> Task to complete
Please carry on the article about Potato Patch thundereggs and geodes from the point where it stops.

> Quoted text
--------

Potato Patch Thundereggs and Geodes

Wiley’s Well Rockhound District - California

by Delmer G. Ross

For those of us who are fortunate enough to be able to visit the Wiley’s Well rockhound district (near Blythe, California) on a regular basis, geodes and nodules are rather commonplace.  Having visited the Potato Patch, the Hauser Beds, the Straw Beds and other nearby thunderegg-producing areas of the Colorado Desert many times, we have so many piles of them in our back yards waiting to be cut open that we tend to treat them casually.  We fail to realize that others frequently regard them with something akin to awe.

With the help of his very observant father, a rockhound named Joel F. Hauser discovered the Potato Patch in the early 1930s.  Twenty-five years earlier, the elder Hauser, George, had been a partner in Hauser & Giddings, a Colorado Desert freight line operating mainly between the Southern Pacific Railroad at Glamis and the Palo Verde Valley town of Blythe.  As he drove heavy, freight-laden wagons across the desert, he followed two basic routes.

Road to Potato Patch

The preferred road led through Palo Verde Canyon.  It was the shorter, more direct route.  It was, however, also subject to flash flooding and major washouts, especially during the usual late summer monsoons.  The alternate route, used mainly when flooding in the gorge closed the canyon road, led from the little community of Palo Verde, near the Colorado River, west to the southern stretch of the Mule Mountains.  After crossing over a low pass in the Mules located only a mile or so east of the present-day Coon Hollow Campground, it continued west, through what today is known as Ashley Flats, to another low pass some eight road miles away, adjacent to today’s Potato Patch.  Then, turning southward for a mile or two, and then southeastward, it eventually rejoined the main Blythe-Glamis road.

--------

> Supplied data

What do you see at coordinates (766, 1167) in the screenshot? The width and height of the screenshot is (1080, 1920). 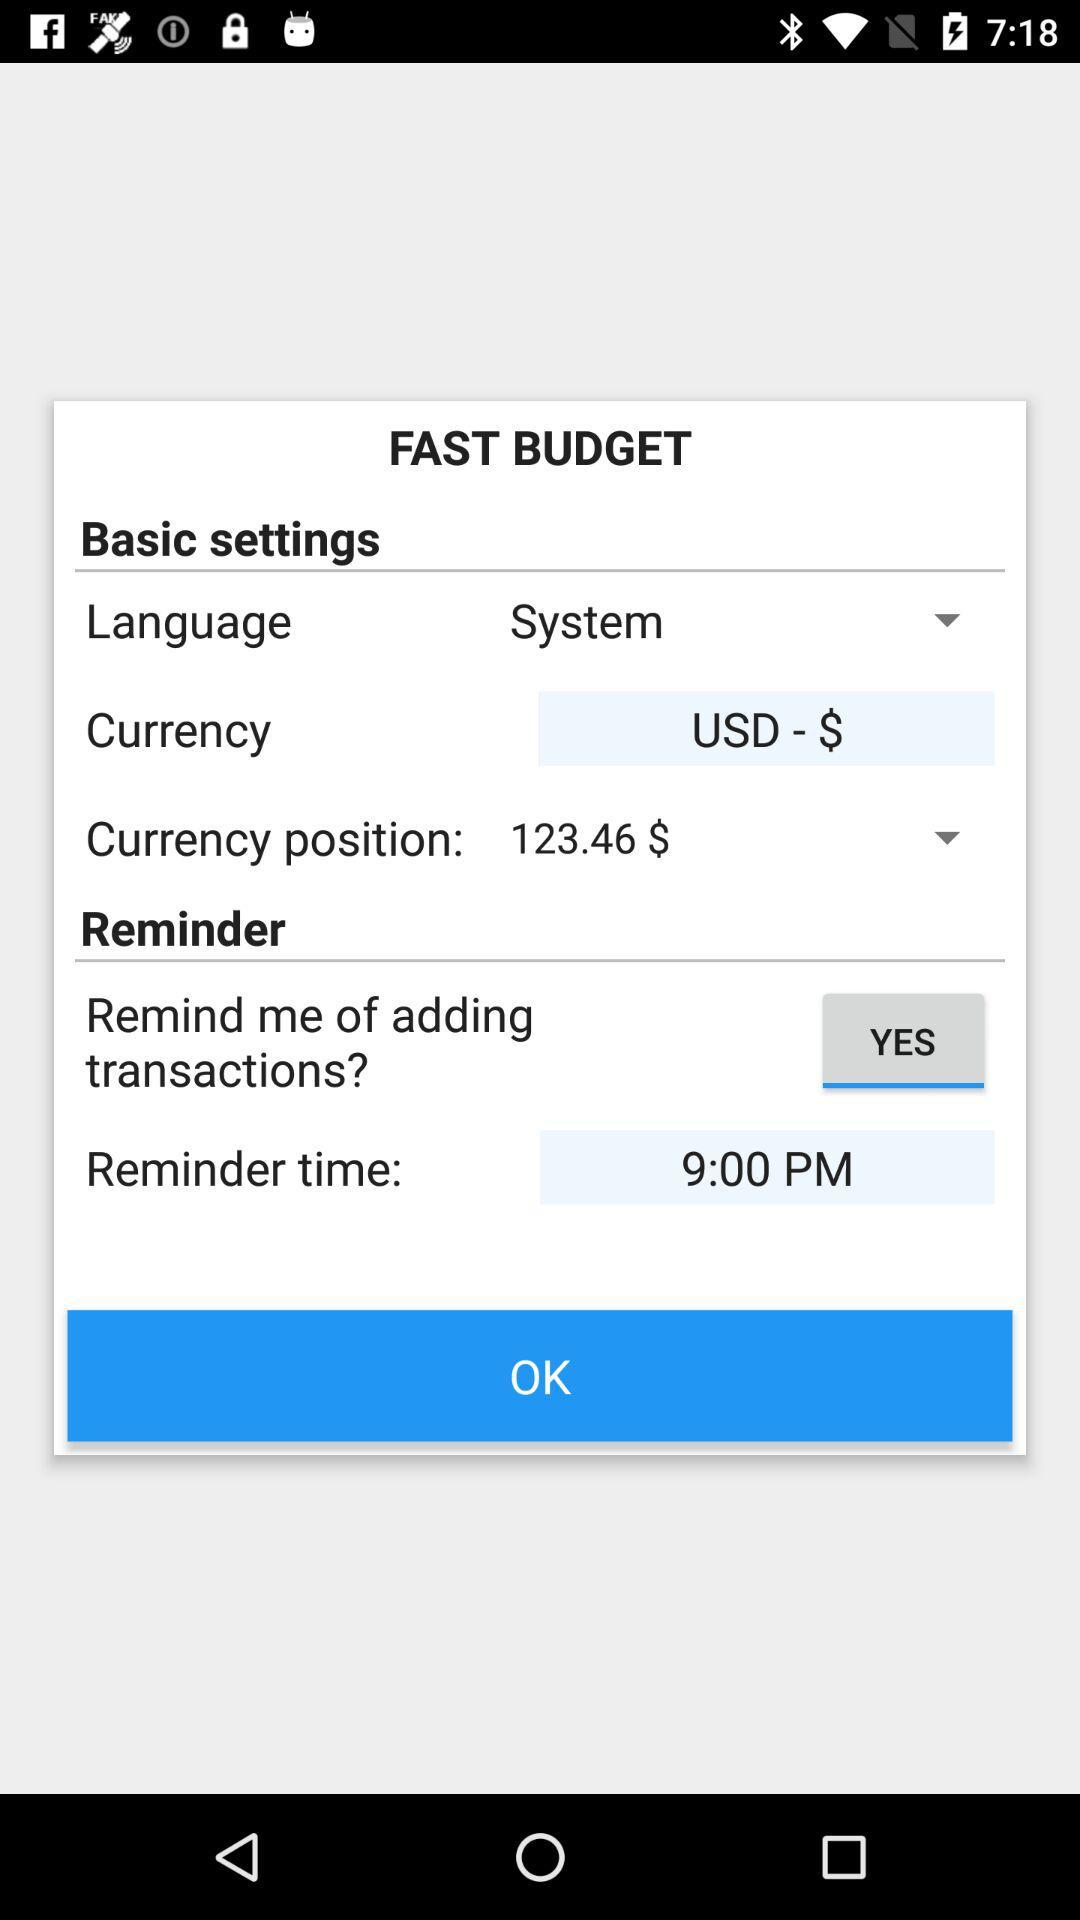 I see `the time below the text yes` at bounding box center [766, 1167].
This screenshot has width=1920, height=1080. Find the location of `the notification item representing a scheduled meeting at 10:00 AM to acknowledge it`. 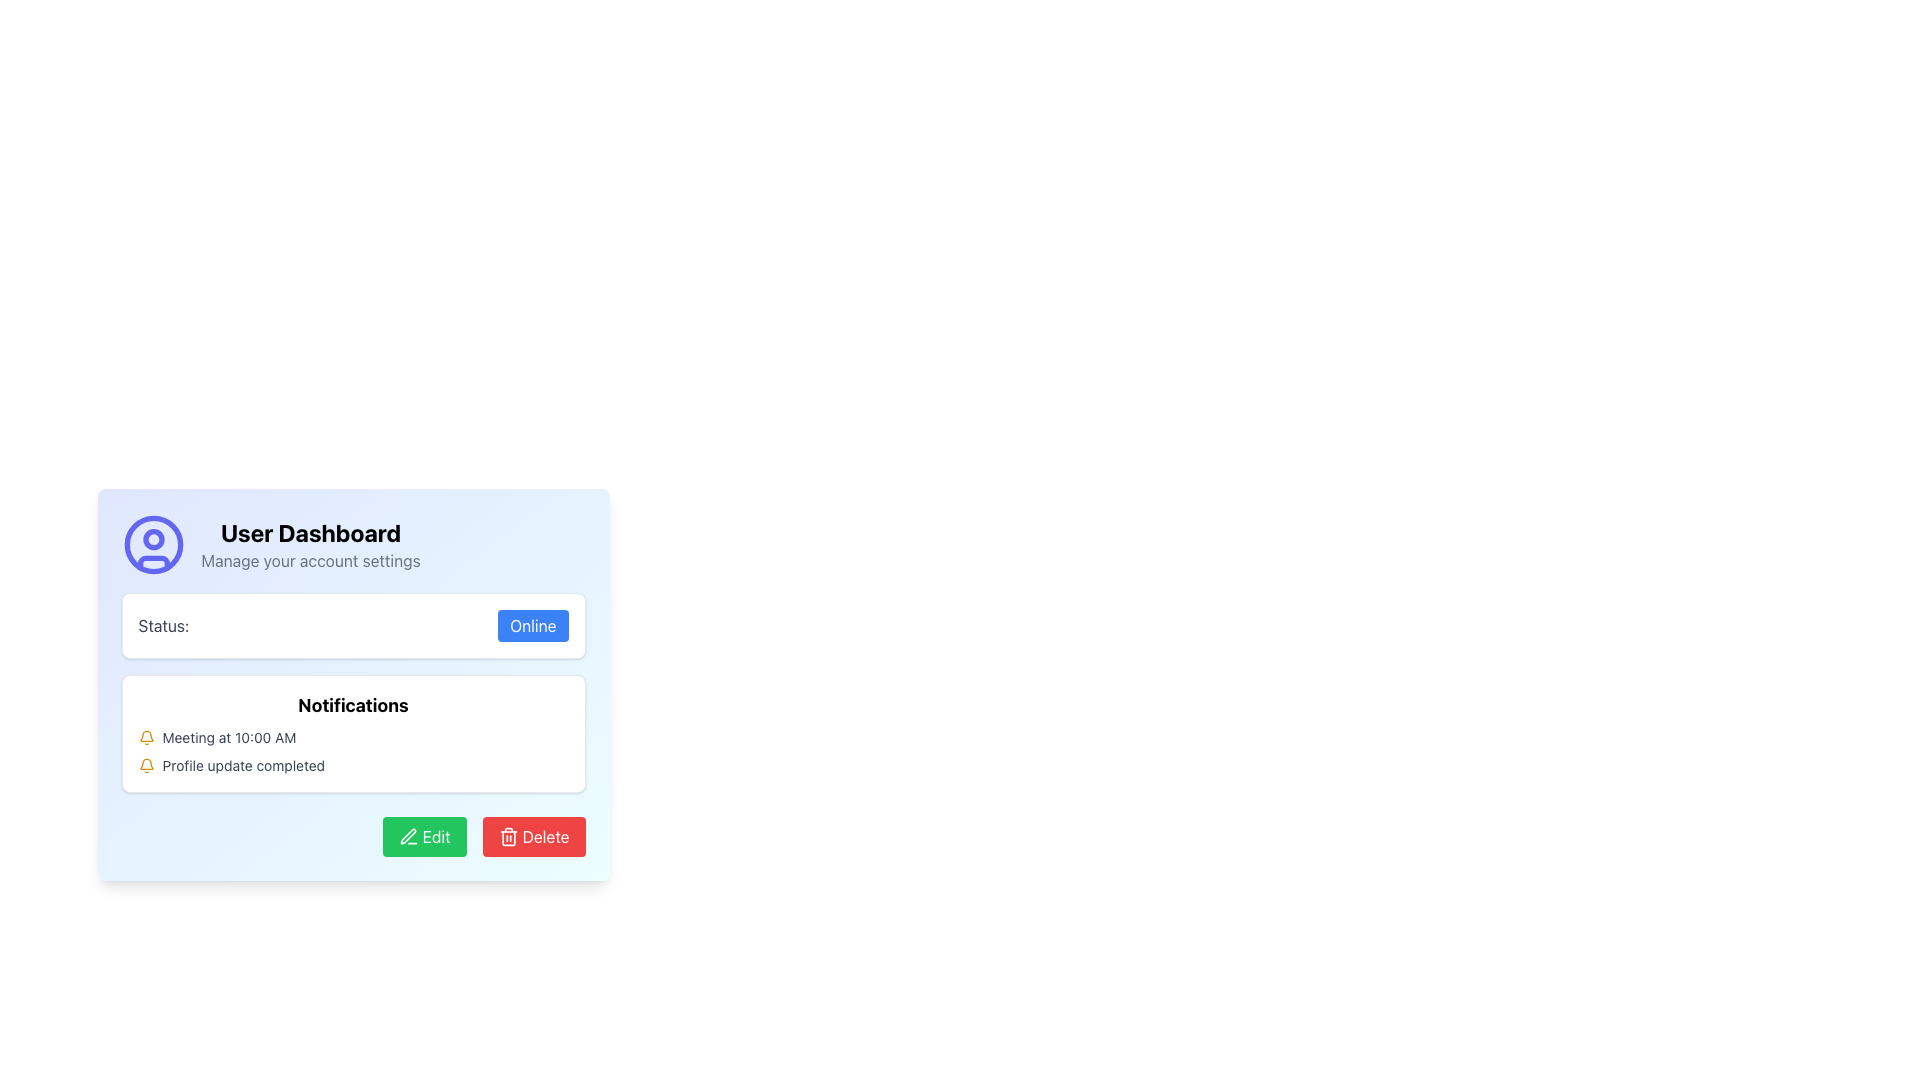

the notification item representing a scheduled meeting at 10:00 AM to acknowledge it is located at coordinates (353, 737).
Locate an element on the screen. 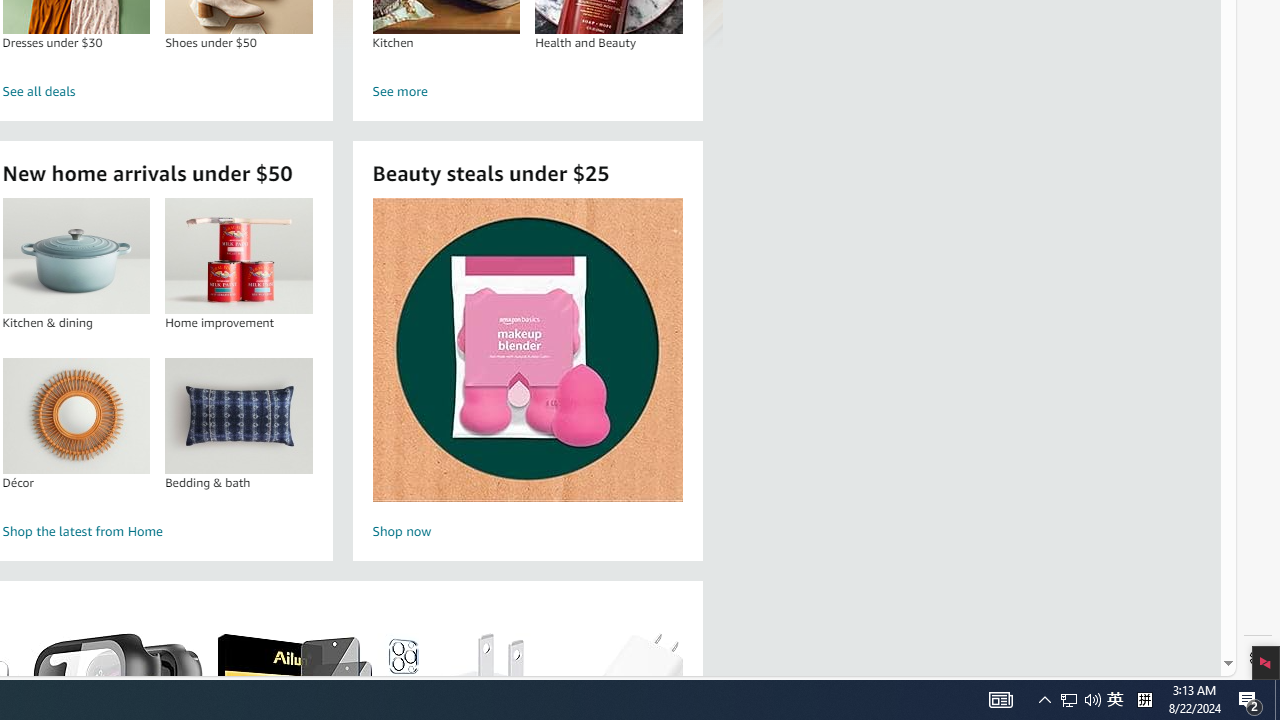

--------

> Result of the task
 

 

Forced to use this alternate route twice a week for sometimes two or three months every year, George Hauser had ample opportunity to note the odd, spherical rocks that were common in several places in the low hills where the route turned southward.  He even reflected on the possible reasons for their roundness, without reaching any conclusion.

More than two decades later, when his son, Joel, who had become a rockhound, showed him some of the nodules and geodes he had been collecting, George remembered those round rocks he had seen in the desert during his freighting days.  Perhaps they had been geodes!  He urged his son to search the area.

Wiley’s Well Rockhound District

Although Joel wondered if an exploratory trip to the Colorado Desert would really be worth the time he might need to spend on it, in the early 1930s he eventually decided to give it a try.  He bought a well-used Model A Ford for $37.50, loaded it with supplies, and, with his father acting as guide, set out for the desert.  Although the landscape had changed since the senior Hauser had last seen it more than 20 years earlier, they experienced no trouble locating the region of the strangely rounded rocks.  Moreover, just as his father had explained, in many places – especially in depressions – the ground was literally covered with very dark colored round stones measuring anywhere from an inch to six inches in diameter.  As Joel looked around, he noticed several that were even larger.  He had reached an area just north of what today’s rockhounds call “The Potato Patch.”

The young rockhound climbed out of his Model A and gathered up a few of the stones.  Then he got out his rock hammer and gave the first of his rocks a hefty thump.  Not much happened, except that the dark coloring scratched off where he had struck the surface, showing that the stones were coated with desert varnish.  He tried again, using more force.  This time he succeeded in cracking open a fine “thunderegg,” as nodules and geodes are sometimes called.  The men took a whole carload back home with them.

Potato Patch geode cracked open in the field.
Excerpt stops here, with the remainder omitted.